Ira Nayman. Luna for the Lunies! (Kindle Locations 273-316). Ira Nayman.
When I look at the news headlines of today, I can’t help but think how absurd our world has become. The sheer ridiculousness of our politics and pop culture sends me into a spiral of worry for our children’s’ future. I have wondered if there is a more sane, alternate universe out there, but I now I have my doubts.
Ira Nayman’s, Luna for the Lunies!, is his latest offering from the Alternate Reality News Service. It is a collection of satirical news articles set in a myriad of alternate universes, and if his vision of other realities is even close to correct, then I fear that the absurdity of our own is only eclipsed by the others.

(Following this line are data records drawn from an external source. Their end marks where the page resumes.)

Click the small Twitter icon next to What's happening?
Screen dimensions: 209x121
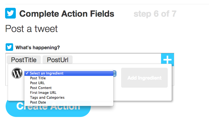[9, 47]
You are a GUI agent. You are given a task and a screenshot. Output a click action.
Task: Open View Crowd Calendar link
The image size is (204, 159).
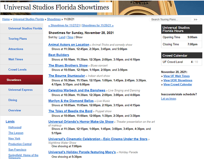[178, 84]
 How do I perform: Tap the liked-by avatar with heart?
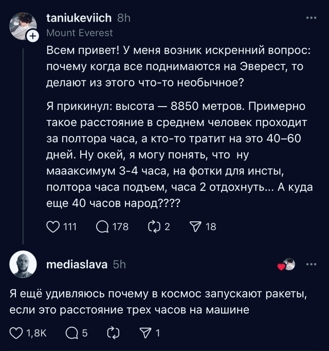[287, 265]
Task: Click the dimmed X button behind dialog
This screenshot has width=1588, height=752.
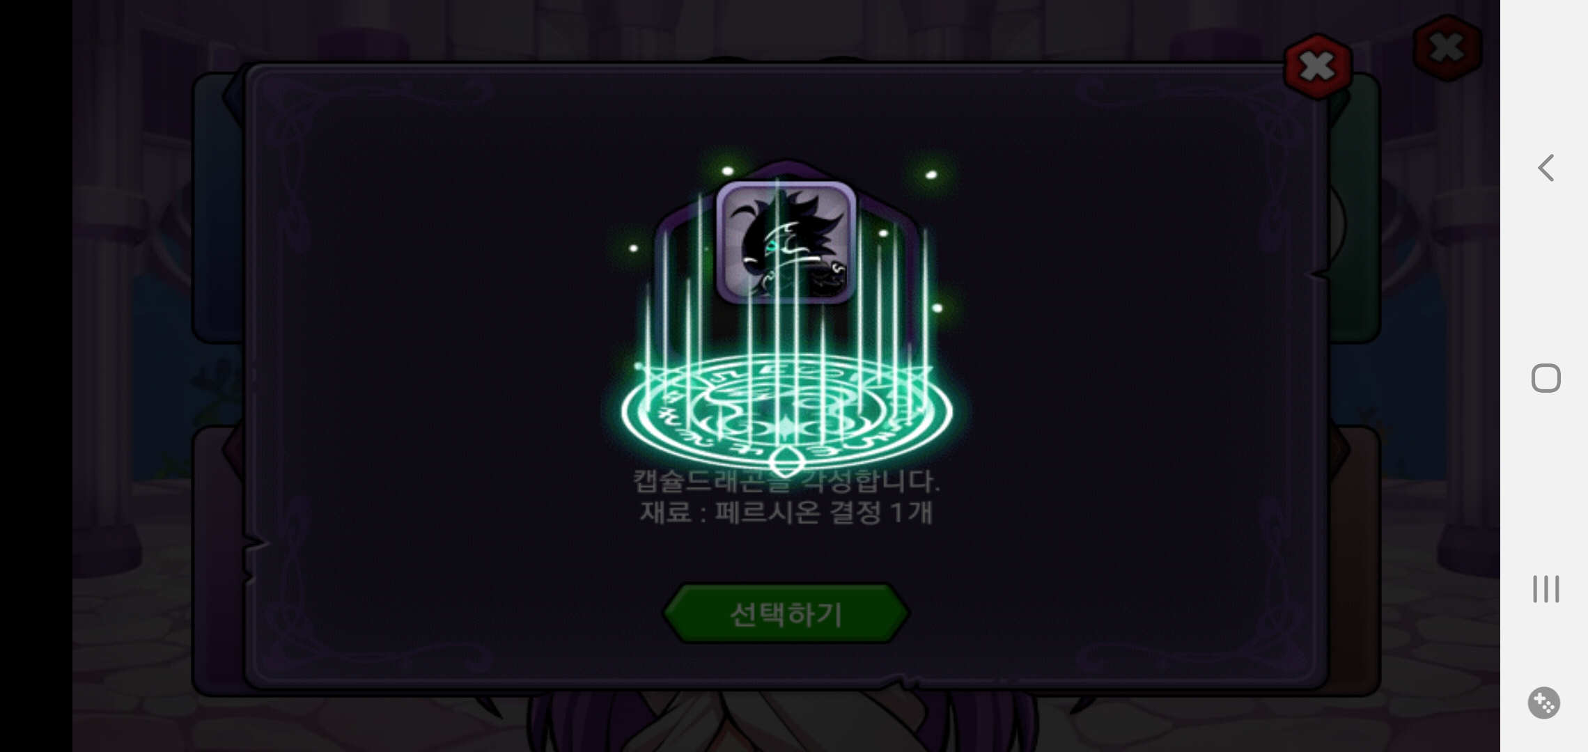Action: [1447, 48]
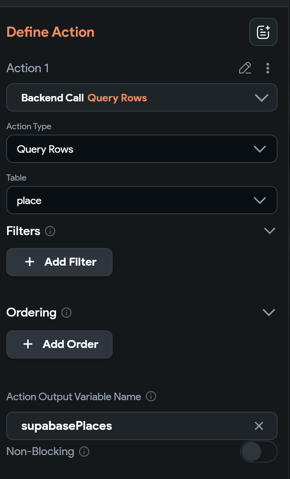Click the info icon next to Ordering
This screenshot has height=479, width=290.
click(x=67, y=313)
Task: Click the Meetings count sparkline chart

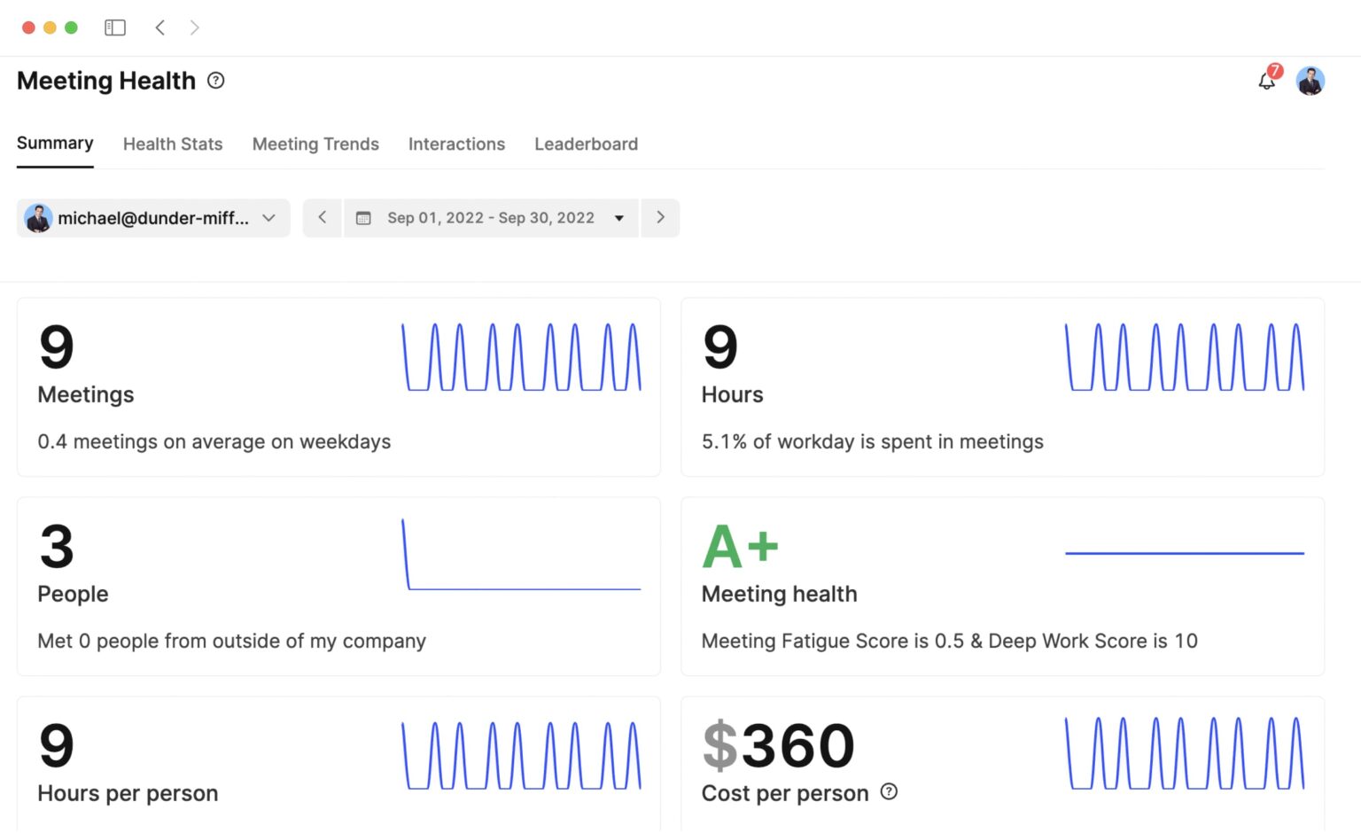Action: coord(521,357)
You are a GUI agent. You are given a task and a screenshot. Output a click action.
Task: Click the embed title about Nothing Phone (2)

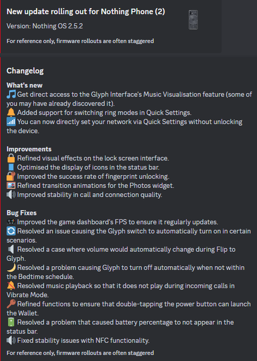[86, 11]
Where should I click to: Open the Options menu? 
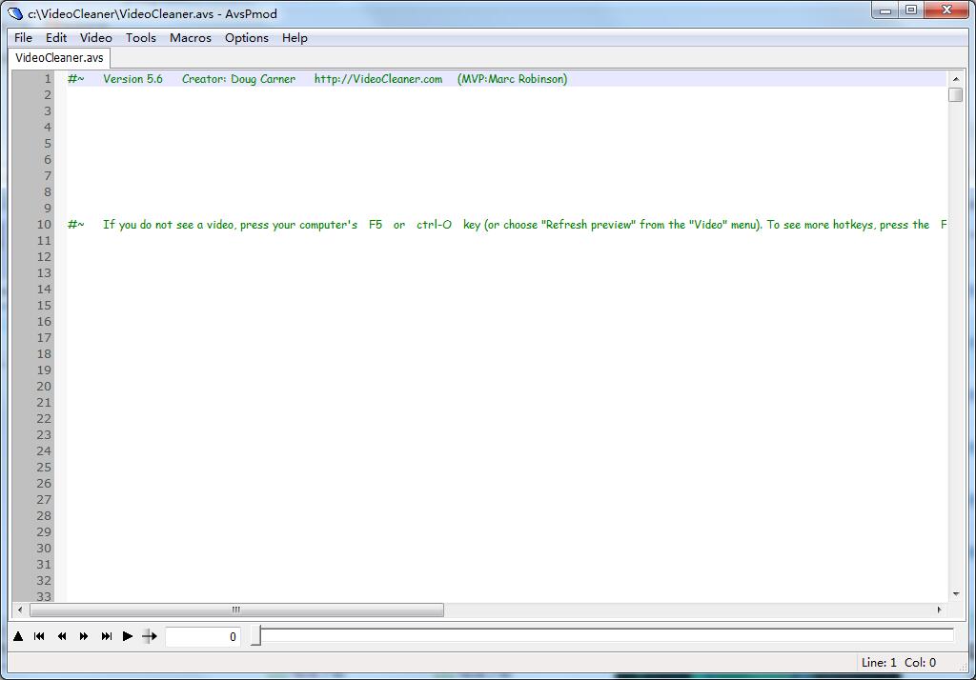click(x=246, y=38)
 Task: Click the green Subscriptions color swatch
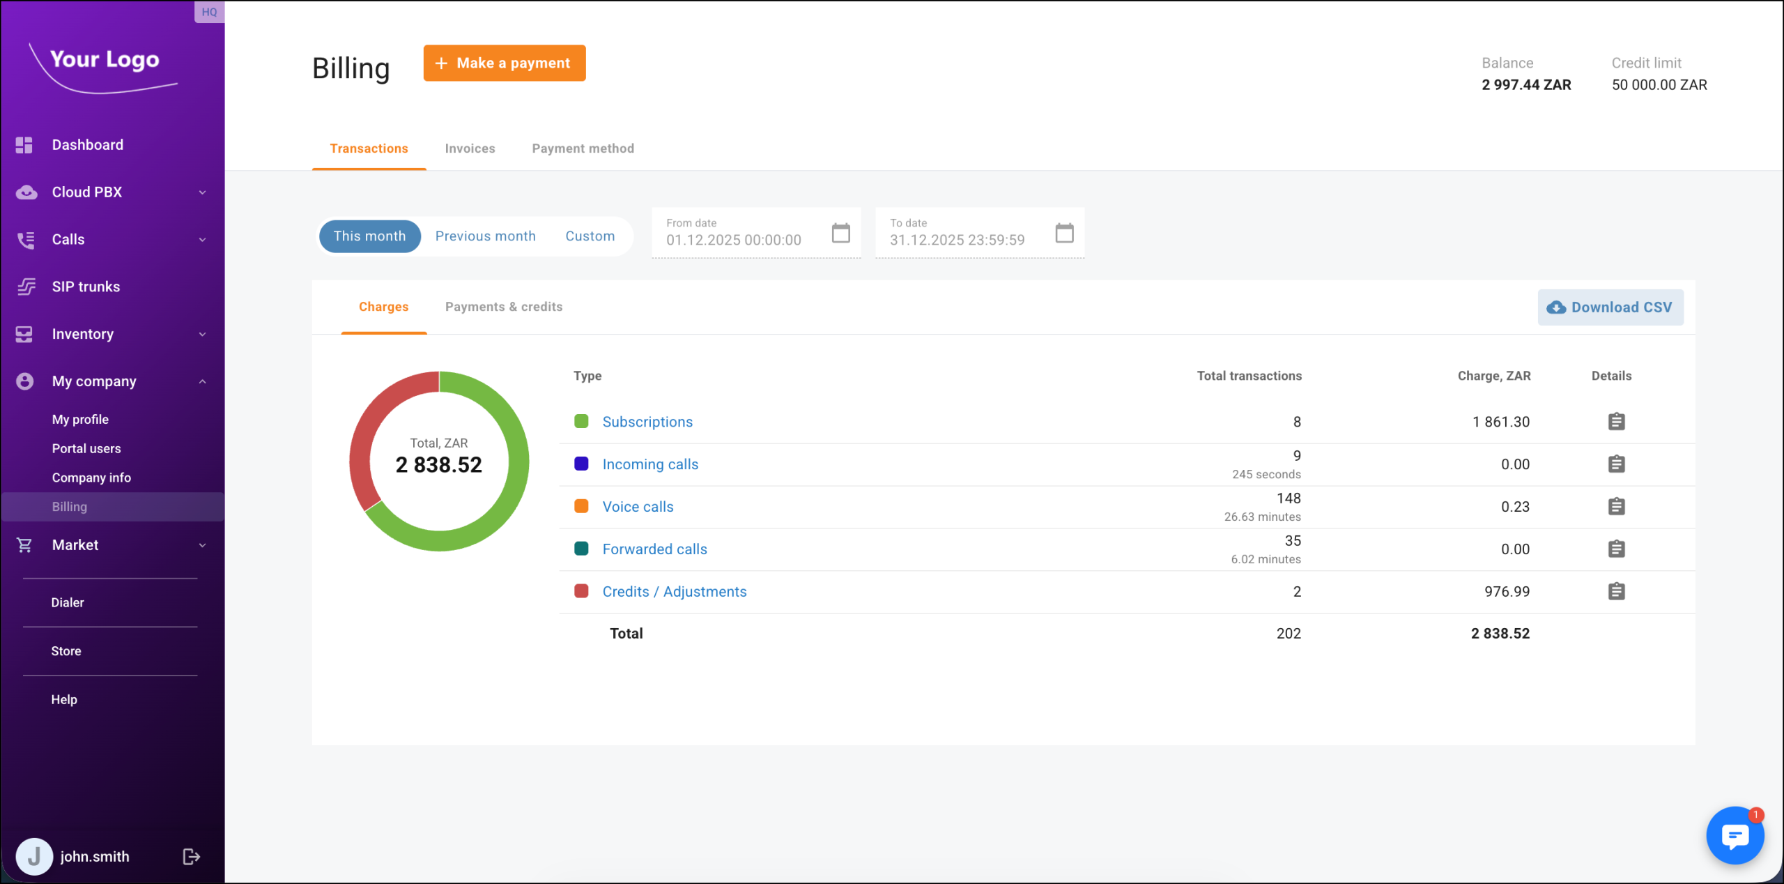[581, 422]
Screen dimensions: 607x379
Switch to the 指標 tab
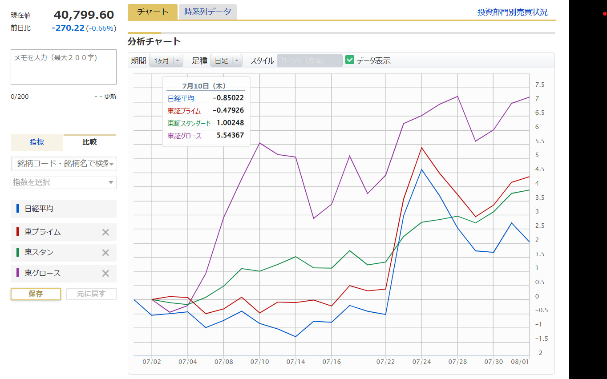(37, 142)
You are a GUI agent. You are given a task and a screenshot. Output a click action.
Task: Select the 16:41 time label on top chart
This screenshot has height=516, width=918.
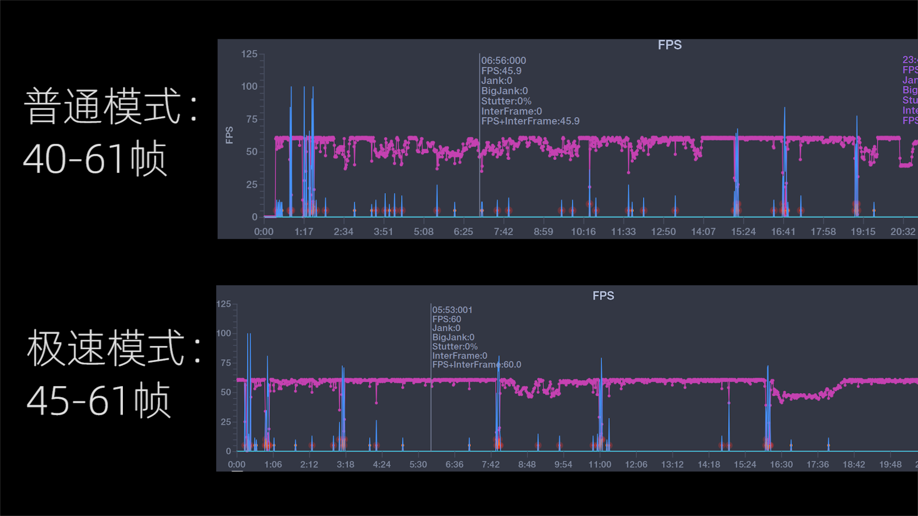click(x=783, y=232)
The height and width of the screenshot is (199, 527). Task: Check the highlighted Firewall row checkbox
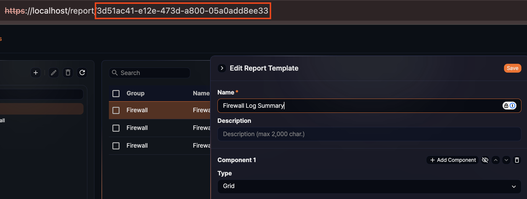pos(116,110)
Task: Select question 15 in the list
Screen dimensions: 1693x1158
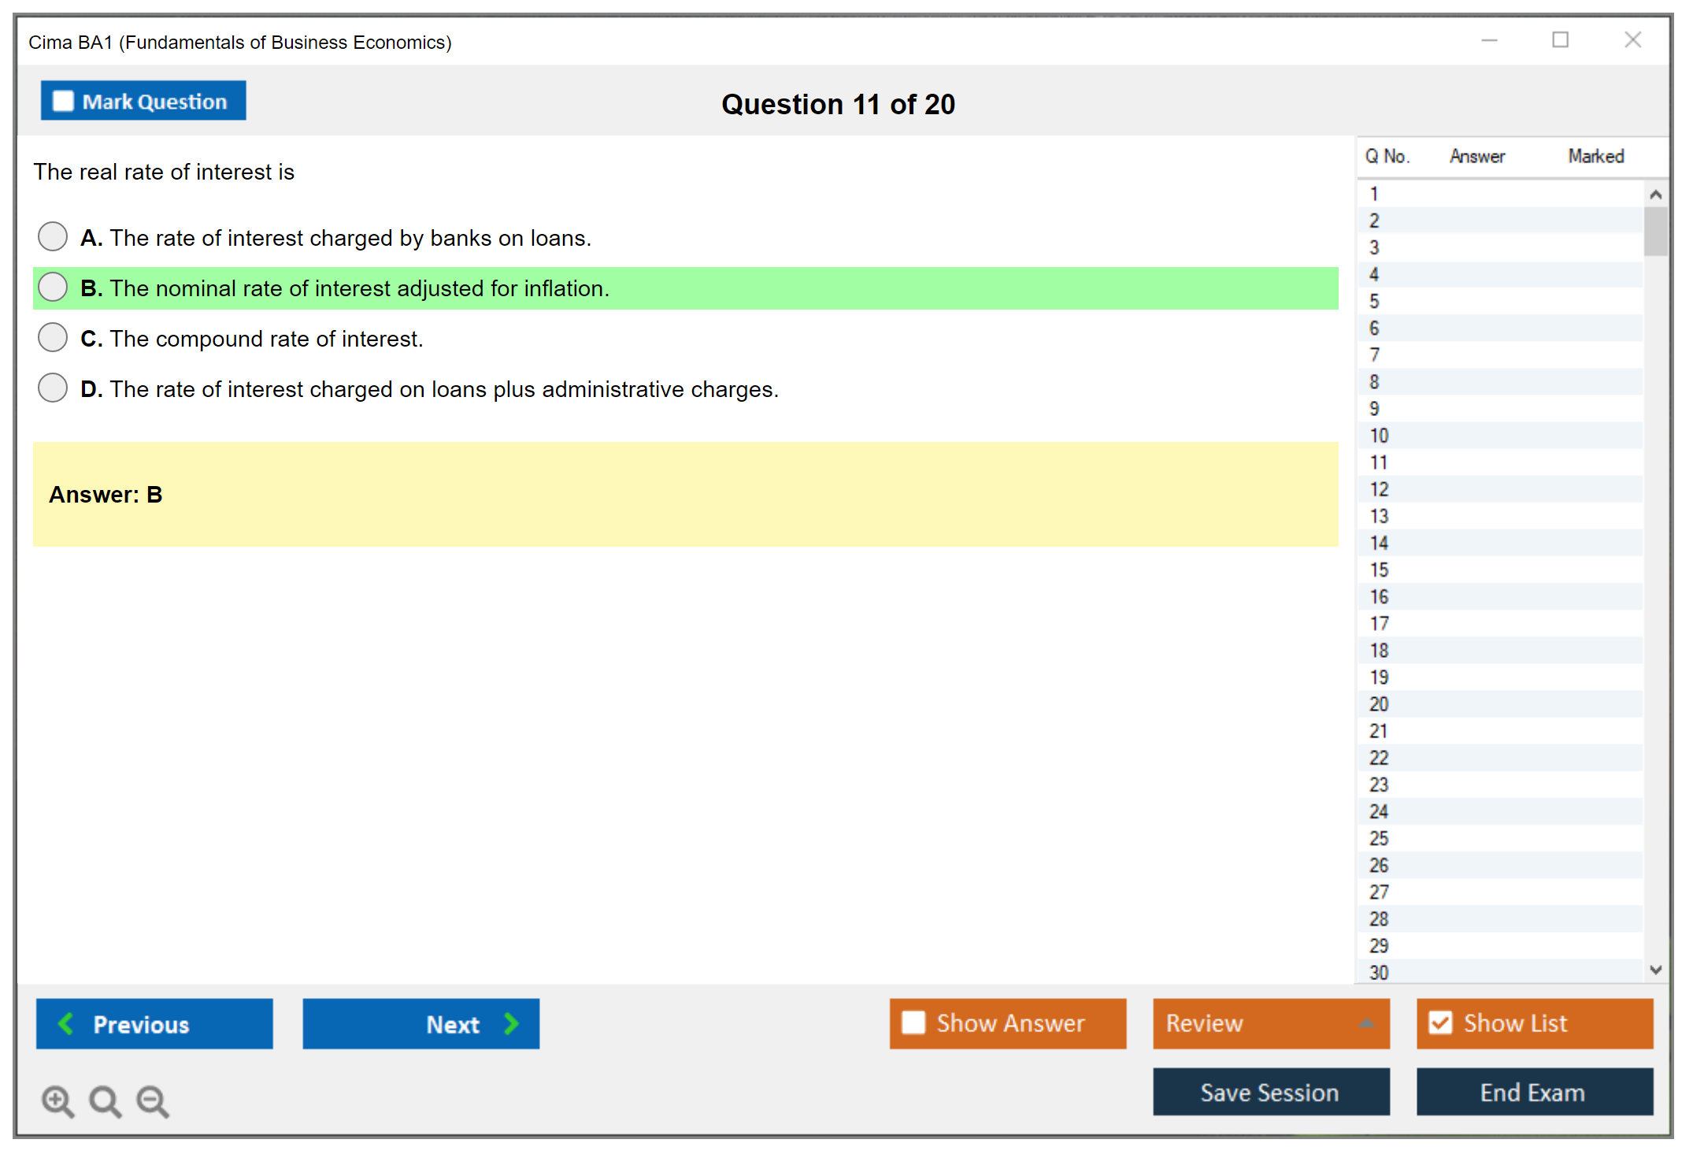Action: (1379, 570)
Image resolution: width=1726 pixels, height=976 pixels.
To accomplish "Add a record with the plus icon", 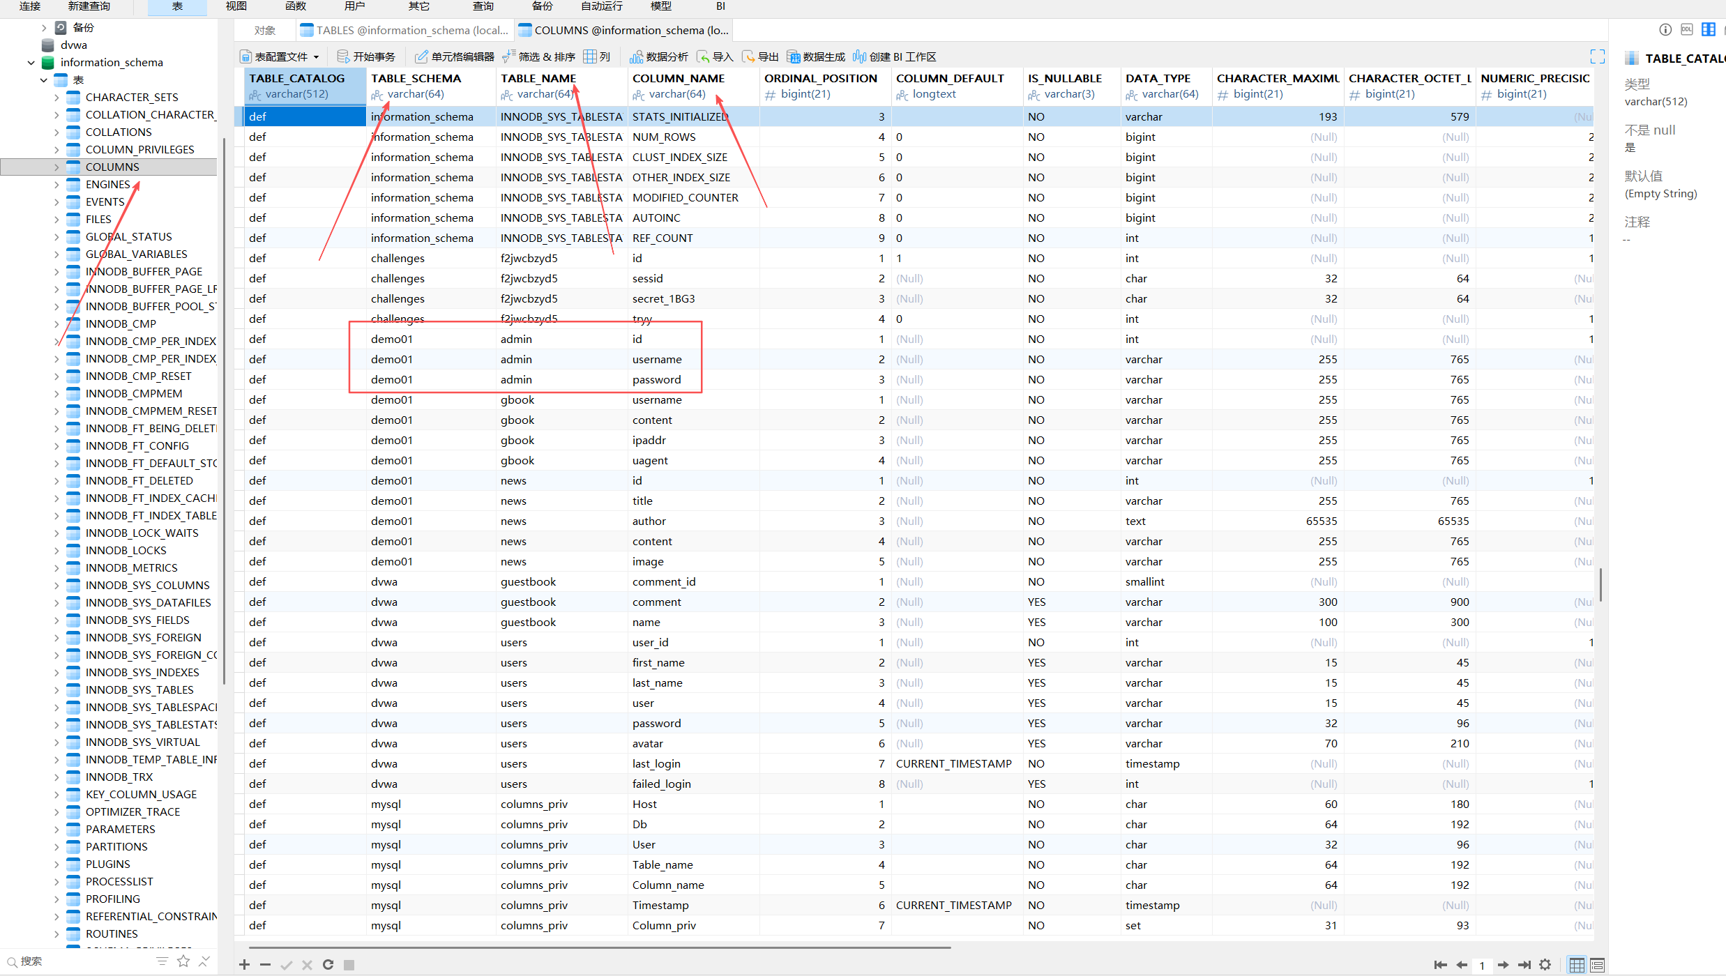I will tap(244, 964).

Ira takes a wickedly dry sense of humor and rips apart the popular culture, politics, and technology of our modern world through a series of satirical articles that range in size from a handful of sentences to pages in length, and believe me when I say that no one and nothing is spared. It is a laughter inducing indictment of our society and I loved it.
The writing is reminiscent of Douglas Adams, but a bit more over the top. The names and ideas are over the top, but delivered with such sincerity as to notch the satire up to a whole new level. The majority of the articles are independent from each other, but there is some crossover (such as the disappearance of Ho-Lee Krackauer, a member of Google’s Flying Sasquatch Squad, and the literary disease, Apostrophosis), and a short story, “The Reality Threshold,” is interspersed between the chapters of the book.
This is an excellent read, but I recommend taking it in chunks. It is not a sit down and read end to end sort of book. The use of articles makes it disjointed and fits with the concept, but the lack of unified story gives you little incentive to keep turning pages. I read the electronic version (for Kindle), but I can imagine a paper copy of this book gracing the coffee table of any person of intelligence and wit…once it is available in hard copy.